Plate Load Test (IS 1888, IS 8009): A rigid steel plate (300–750 mm) is loaded incrementally in a test pit and settlement recorded, giving the modulus of subgrade reaction and allowing extrapolation of settlement for the actual footing size — subject to a scale effect since the plate's zone of influence is much smaller than a full footing.
Pressuremeter & Dilatometer Tests: A cylindrical probe is expanded radially against the borehole wall (pressuremeter) or a flat blade is pushed in and a membrane expanded (dilatometer); both give the in-situ stress-strain response and hence modulus and strength parameters with minimal sample disturbance.

● ● ● ●

Reproduce the passage on soil tests word for word, starting with "Plate Load Test" and going on through "a full footing.".

> _Stored data_:
● ● ● ●

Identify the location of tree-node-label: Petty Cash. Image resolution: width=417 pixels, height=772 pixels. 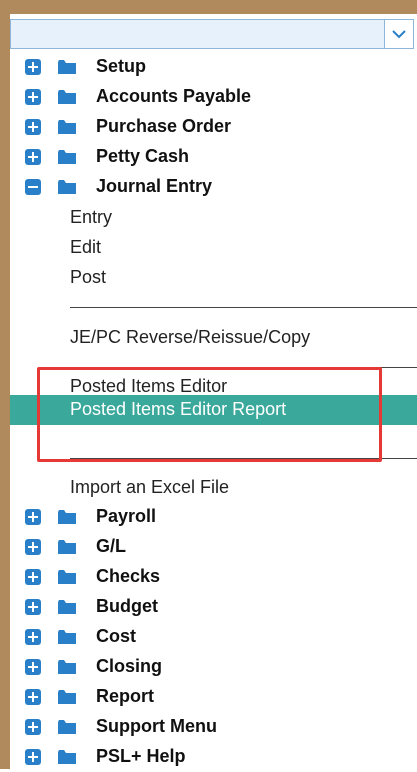
(143, 156).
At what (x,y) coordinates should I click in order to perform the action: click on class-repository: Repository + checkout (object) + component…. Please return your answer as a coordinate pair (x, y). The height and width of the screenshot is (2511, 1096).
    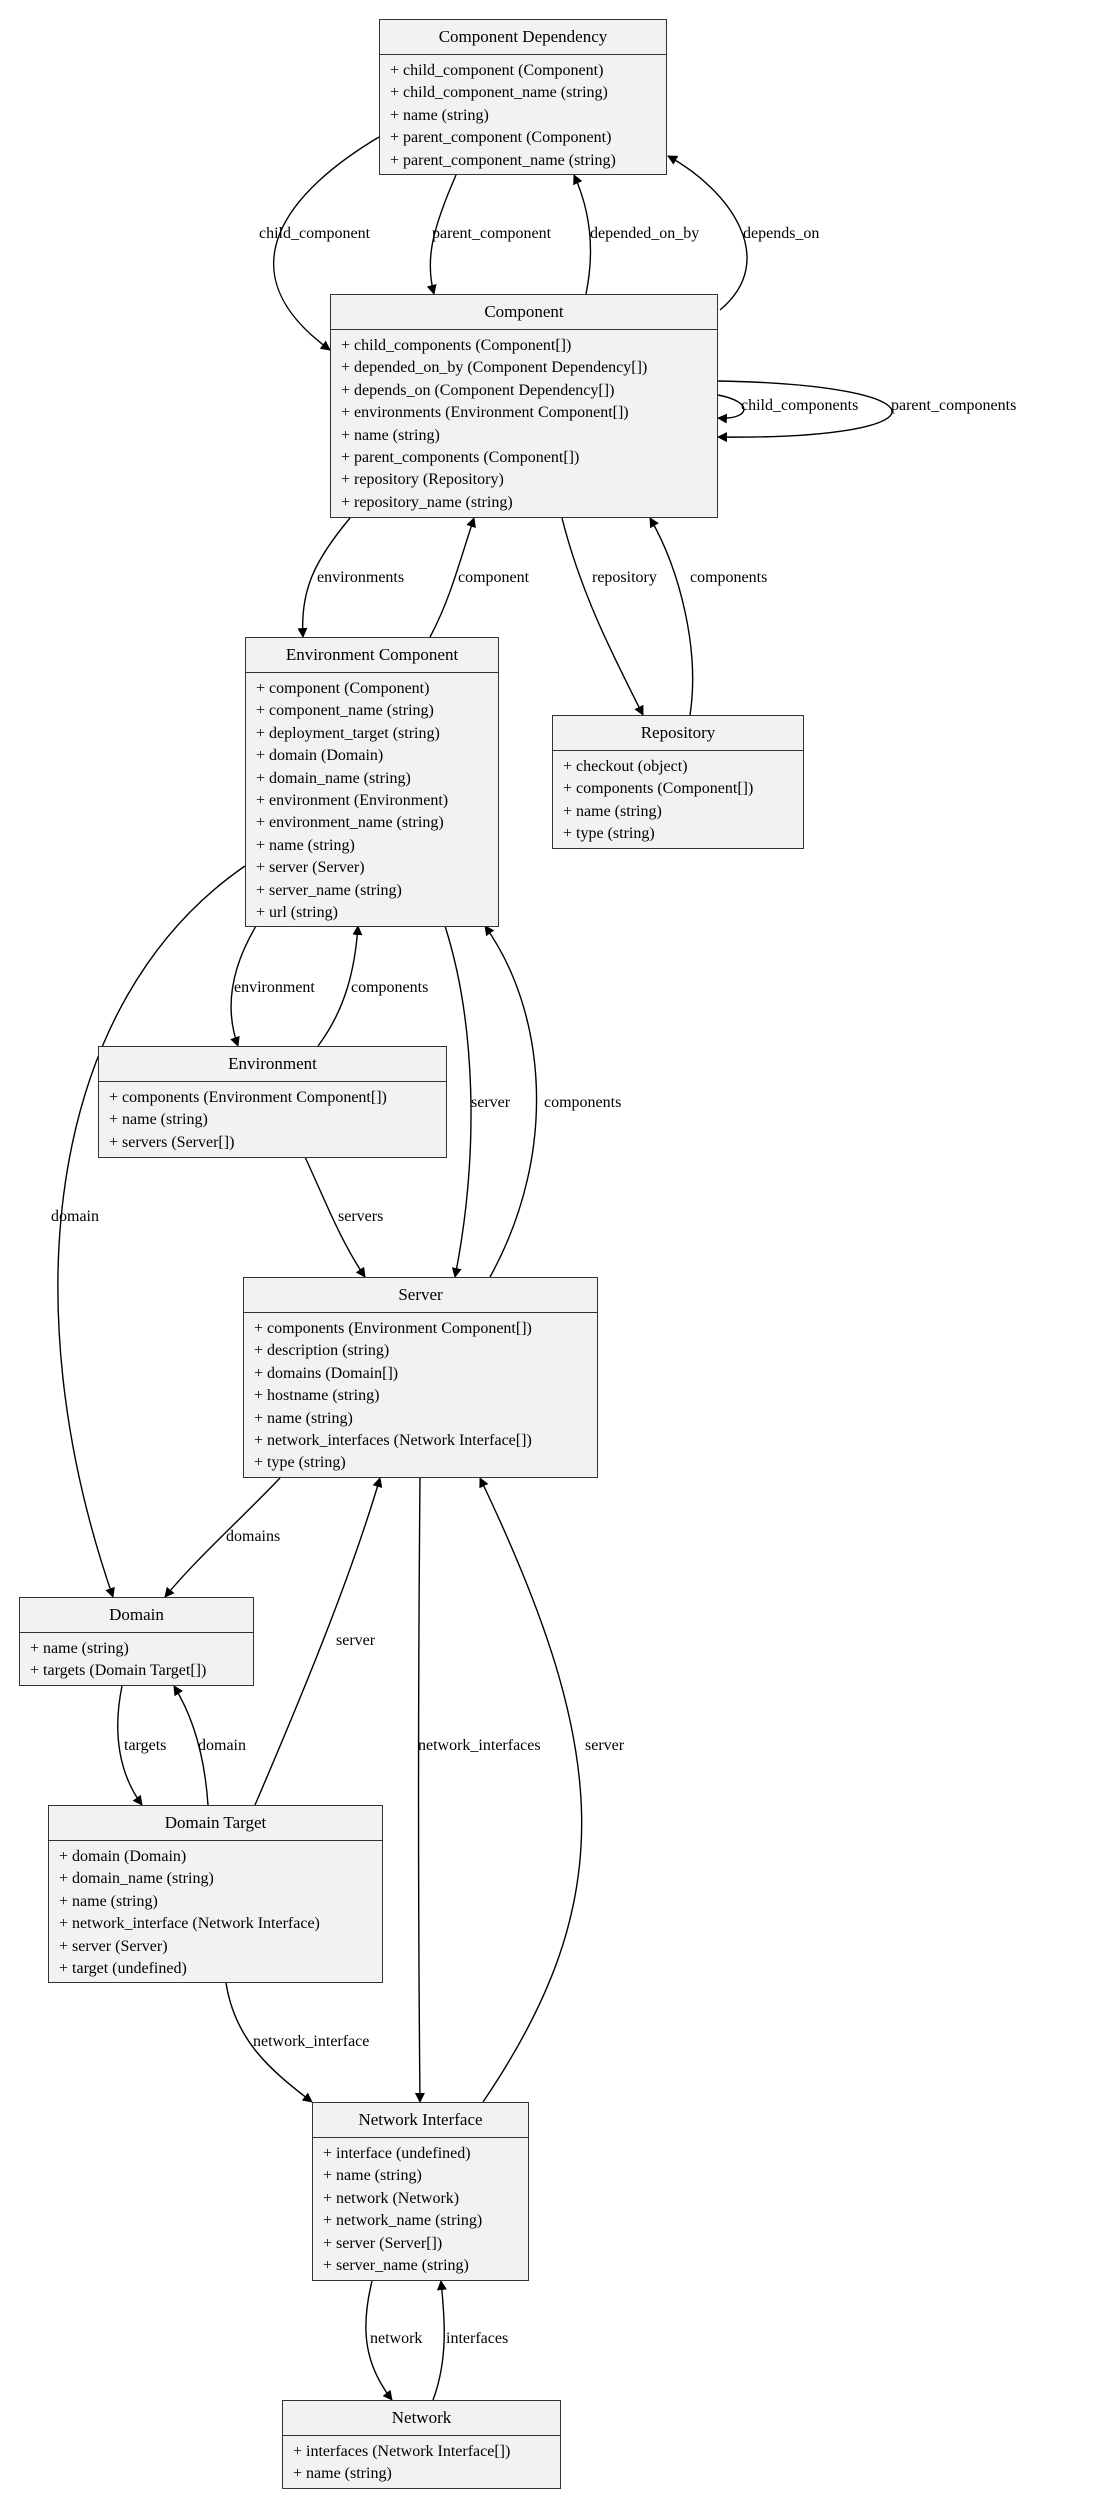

● ● ● ●

> _Answer box_:
Plate Load Test (IS 1888, IS 8009): A rigid steel plate (300–750 mm) is loaded incrementally in a test pit and settlement recorded, giving the modulus of subgrade reaction and allowing extrapolation of settlement for the actual footing size — subject to a scale effect since the plate's zone of influence is much smaller than a full footing.